"The greatest difficulty that the human mind has to contend with is lack of concentration, mainly due to outside influences. If, by one stroke, we can do away with these influences, we will not only be benefitted greatly thereby, but our work would be accomplished more quickly and the results would be vastly better. [...] It will be noted that the glass windows directly in front of the eyes are black. The construction involved the use of ordinary window glass, the outer glass being painted entirely black. Two small white lines were scratched into the paint, as shown. The idea of this is as follows: The writer thought that shutting out the noises was not sufficient. The eye would still wander around, thereby distracting attention. By having the two white lines scratched on the glass, the field through which the eye can move is comparatively small."
Prescient satirical concept… or perhaps he was serious:
According to [Steve Silberman, author of NeuroTribes: The Legacy of Autism and the Future of Neurodiversity, 2015] Gernsback himself may have been “an undiagnosed Aspergian”: “His peers regarded him as an unsociable figure who remained coolly distant from the communities he created.

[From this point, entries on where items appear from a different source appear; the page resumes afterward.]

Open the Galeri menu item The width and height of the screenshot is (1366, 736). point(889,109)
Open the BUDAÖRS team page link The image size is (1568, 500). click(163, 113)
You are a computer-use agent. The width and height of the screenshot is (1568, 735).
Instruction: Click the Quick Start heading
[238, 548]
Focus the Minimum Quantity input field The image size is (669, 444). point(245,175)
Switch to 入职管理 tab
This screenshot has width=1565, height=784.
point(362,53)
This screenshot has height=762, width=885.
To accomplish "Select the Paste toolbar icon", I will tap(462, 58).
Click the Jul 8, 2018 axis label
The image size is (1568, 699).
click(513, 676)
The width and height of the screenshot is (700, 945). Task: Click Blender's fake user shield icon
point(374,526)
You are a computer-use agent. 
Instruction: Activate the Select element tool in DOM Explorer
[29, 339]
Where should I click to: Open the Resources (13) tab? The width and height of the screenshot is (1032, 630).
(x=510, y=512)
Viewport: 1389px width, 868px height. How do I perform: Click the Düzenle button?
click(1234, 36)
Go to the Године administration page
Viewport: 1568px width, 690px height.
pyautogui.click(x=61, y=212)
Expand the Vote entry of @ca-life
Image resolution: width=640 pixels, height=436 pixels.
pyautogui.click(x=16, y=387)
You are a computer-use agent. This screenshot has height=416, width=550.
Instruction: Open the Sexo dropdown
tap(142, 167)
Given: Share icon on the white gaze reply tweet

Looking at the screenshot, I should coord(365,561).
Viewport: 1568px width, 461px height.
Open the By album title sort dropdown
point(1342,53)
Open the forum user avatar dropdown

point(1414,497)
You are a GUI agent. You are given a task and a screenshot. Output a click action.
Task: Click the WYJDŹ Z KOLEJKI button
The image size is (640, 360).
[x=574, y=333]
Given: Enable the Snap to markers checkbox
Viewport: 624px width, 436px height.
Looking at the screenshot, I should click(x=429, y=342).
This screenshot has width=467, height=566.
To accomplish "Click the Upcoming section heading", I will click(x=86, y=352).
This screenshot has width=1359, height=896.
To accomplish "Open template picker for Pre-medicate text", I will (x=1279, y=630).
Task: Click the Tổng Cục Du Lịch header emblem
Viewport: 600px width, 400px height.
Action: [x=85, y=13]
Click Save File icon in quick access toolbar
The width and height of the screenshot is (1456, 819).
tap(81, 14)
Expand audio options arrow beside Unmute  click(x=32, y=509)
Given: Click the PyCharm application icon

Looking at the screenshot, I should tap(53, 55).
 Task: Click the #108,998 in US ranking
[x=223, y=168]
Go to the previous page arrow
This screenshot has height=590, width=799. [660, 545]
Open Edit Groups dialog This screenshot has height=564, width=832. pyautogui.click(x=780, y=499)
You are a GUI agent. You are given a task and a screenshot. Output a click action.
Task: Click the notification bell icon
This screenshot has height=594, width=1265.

The people he counted as friends tended to be prominent scientists, influential politicians, and other notable figures with whom he corresponded by mail; historian James Gunn observed in Alternate Worlds that he was ‘a strange mixture of personal reserve and aggressive salesmanship’.
Silberman refers to the Isolator in particular as Gernsback’s “most blatantly autistic creation”.
Read the full description of The Isolator from the July 1925 edition of Science and Invention.
The Hugo Awards were named after Hugo Gernsback, who is regarded as “The Father of Science Fiction”.